After the age of 21, birthday parties start to fall by the wayside except for the decade years of 30, 40, 50, etc. But there are few things more important to children than the annual celebration of their birthdays. It starts young, with everyone celebrating that first year of surviving parenthood and having your child's age counted in years and not weeks or months. The years of two, three and four are obviously important, but even then, nothing can prepare you for the singular focus on the birthday party that hits once your child become school age.
Your daughter will want the perfect birthday party in order to celebrate with her friends. There is a good chance that she will want to be the center of attention and that she will have quite a say in the preparations for the event, from what the theme will be to the flavor of the cake, and yes, even the design of the invitations. Your daughter is growing up and has her own opinions, her own likes and her own thoughts.
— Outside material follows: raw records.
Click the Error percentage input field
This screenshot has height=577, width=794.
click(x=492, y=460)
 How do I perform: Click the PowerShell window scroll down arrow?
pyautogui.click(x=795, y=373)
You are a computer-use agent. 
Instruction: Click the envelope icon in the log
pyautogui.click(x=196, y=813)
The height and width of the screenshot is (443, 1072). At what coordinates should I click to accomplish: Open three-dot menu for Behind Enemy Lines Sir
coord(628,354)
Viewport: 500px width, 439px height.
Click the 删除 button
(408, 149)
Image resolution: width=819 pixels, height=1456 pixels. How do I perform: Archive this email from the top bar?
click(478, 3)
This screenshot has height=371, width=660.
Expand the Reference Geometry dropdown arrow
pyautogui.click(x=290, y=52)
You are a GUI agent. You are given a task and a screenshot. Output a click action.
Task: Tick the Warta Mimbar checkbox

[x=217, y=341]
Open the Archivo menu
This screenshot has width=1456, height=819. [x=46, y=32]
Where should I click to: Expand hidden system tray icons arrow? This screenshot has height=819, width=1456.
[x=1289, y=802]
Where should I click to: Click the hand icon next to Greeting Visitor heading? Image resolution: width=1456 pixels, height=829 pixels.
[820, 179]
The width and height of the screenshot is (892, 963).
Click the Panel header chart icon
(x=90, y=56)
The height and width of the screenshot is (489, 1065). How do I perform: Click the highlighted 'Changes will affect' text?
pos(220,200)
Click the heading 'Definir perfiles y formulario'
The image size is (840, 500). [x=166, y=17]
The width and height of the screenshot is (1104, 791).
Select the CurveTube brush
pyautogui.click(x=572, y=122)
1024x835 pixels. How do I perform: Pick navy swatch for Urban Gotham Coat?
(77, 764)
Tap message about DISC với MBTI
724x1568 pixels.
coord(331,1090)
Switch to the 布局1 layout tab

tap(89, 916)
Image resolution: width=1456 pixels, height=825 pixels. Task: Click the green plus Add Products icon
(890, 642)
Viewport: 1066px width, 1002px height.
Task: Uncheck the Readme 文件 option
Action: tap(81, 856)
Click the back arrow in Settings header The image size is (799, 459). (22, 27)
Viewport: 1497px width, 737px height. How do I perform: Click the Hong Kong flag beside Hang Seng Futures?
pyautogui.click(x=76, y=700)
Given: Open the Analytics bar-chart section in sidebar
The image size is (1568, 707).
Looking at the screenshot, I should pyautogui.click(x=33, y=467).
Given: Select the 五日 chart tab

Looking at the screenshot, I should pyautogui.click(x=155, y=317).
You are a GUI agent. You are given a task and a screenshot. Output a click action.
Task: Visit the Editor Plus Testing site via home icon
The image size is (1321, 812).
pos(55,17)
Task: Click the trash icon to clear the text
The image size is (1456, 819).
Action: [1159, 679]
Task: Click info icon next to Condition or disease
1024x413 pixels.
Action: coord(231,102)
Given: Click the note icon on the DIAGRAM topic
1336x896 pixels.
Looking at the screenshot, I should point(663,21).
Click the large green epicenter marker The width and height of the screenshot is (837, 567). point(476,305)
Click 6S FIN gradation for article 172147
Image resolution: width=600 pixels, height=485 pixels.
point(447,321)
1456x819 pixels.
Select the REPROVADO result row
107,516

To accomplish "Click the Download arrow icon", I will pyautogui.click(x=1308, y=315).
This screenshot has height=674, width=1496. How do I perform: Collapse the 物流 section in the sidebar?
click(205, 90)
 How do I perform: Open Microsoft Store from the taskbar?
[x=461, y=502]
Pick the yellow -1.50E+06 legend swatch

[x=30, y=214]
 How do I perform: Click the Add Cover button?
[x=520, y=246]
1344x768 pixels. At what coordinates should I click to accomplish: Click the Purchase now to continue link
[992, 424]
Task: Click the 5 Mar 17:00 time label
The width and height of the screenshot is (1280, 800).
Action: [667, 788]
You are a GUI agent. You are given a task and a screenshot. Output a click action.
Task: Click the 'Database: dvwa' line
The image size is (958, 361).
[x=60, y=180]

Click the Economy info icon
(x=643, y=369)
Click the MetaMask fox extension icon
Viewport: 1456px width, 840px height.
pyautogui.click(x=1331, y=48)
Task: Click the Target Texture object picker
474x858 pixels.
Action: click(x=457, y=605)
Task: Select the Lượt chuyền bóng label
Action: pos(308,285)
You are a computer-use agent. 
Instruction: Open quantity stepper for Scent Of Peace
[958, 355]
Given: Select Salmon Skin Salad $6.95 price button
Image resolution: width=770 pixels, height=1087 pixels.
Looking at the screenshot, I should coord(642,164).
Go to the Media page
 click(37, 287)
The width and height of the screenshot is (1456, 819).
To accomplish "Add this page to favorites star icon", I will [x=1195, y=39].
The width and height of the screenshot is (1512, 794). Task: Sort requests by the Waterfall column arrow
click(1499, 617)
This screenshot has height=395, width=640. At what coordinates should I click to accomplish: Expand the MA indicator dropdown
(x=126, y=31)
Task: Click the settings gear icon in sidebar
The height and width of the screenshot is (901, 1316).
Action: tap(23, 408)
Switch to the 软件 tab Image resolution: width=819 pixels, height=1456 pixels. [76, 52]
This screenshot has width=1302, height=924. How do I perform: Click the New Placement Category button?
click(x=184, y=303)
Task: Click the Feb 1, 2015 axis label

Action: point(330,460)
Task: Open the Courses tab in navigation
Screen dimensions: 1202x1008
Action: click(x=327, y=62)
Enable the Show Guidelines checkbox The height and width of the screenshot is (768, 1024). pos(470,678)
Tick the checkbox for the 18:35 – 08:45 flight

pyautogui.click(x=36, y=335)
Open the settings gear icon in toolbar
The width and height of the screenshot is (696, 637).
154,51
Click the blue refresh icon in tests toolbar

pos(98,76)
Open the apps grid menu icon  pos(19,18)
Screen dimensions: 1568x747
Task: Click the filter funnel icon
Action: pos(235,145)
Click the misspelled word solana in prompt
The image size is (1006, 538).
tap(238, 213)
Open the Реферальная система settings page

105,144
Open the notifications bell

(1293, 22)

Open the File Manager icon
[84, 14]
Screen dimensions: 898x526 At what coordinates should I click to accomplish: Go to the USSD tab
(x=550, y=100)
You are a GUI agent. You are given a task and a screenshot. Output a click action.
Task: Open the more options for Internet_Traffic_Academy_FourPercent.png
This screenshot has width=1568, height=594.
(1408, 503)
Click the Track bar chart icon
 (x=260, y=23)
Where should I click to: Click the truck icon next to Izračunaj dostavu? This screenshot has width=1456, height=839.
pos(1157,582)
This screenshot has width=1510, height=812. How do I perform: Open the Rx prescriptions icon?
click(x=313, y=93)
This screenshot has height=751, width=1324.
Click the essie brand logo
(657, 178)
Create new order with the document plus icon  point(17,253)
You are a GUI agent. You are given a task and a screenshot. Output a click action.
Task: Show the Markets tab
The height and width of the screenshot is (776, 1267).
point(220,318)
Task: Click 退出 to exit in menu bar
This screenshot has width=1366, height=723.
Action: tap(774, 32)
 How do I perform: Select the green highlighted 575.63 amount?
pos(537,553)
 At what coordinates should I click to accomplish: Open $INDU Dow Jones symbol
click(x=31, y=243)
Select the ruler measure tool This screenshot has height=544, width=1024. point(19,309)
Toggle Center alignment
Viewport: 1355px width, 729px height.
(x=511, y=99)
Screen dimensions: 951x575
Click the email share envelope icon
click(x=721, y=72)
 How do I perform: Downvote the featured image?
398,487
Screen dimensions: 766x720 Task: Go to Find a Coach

It is important to give her the birthday party that she wants (within reason).
For that reason, it is important to set the tone of the event with the invitation. Pick one that matches her theme and matches her own likes and dislikes, whether she loves pink and hates blue or loves blue and hates pink. Stay true to who she is--after all, it is her birthday and her party and not yours.
Kids get very excited about any kind of mail, especially invitations that are for them and might feature a picture of their friends. They will want to carry the invitation around everywhere, even taking it off the fridge when you're not looking. For that reason, you will want to use an invitation that is sturdy and can withstand a lot of handling. Choose a thick cardstock or glossy invitation where the event details are printed for easy reading, instead of something where handwritten details could be smeared away thanks to greasy fingers or accidental spills.